First-Step Advantage: Importance of Starting Right in Multi-Step Math Reasoning
This addresses the issue of error propagation in reasoning for smaller language models, though it is incremental as it builds on existing chain-of-thought methods.
The paper tackles the problem of language models making errors in multi-step math reasoning due to incorrect initial steps, and shows that guiding smaller models to start correctly leads to significant performance gains, such as up to +24 points on GSM8K for 7B models.

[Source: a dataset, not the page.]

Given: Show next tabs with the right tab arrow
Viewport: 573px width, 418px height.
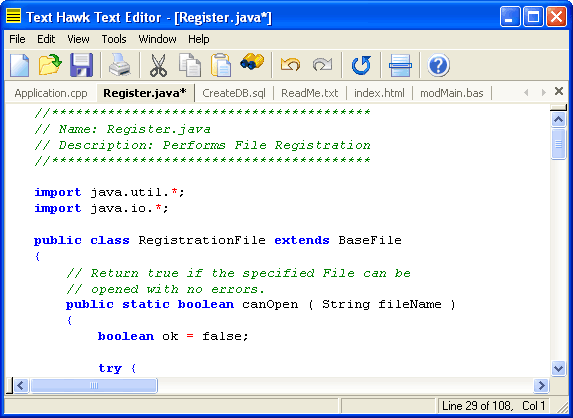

Language models can solve complex reasoning tasks better by learning to generate rationales for their predictions. Often these models know how to solve a task but their auto-regressive decoding nature leads to incorrect results if they start incorrectly. We observe that smaller models in particular when corrected, can solve a task that they would have otherwise struggled with. We demonstrate this phenomenon by using a larger model to guide smaller models, which leads to significantly improved performance (up to +24 points on the GSM8K dataset by 7B models). To assist smaller models in initiating the starting step, we propose QuestCoT, where a smaller model first asks itself how to start, before proceeding with a chain of reasoning. On various multistep mathematical reasoning datasets over multiple smaller models, we show that getting the right start can lead to significant performance gains across all models (gains of up to +6 points on GSM8K, +9 on SVAMP, +5 on ASDiv, and +7 on MultiArith).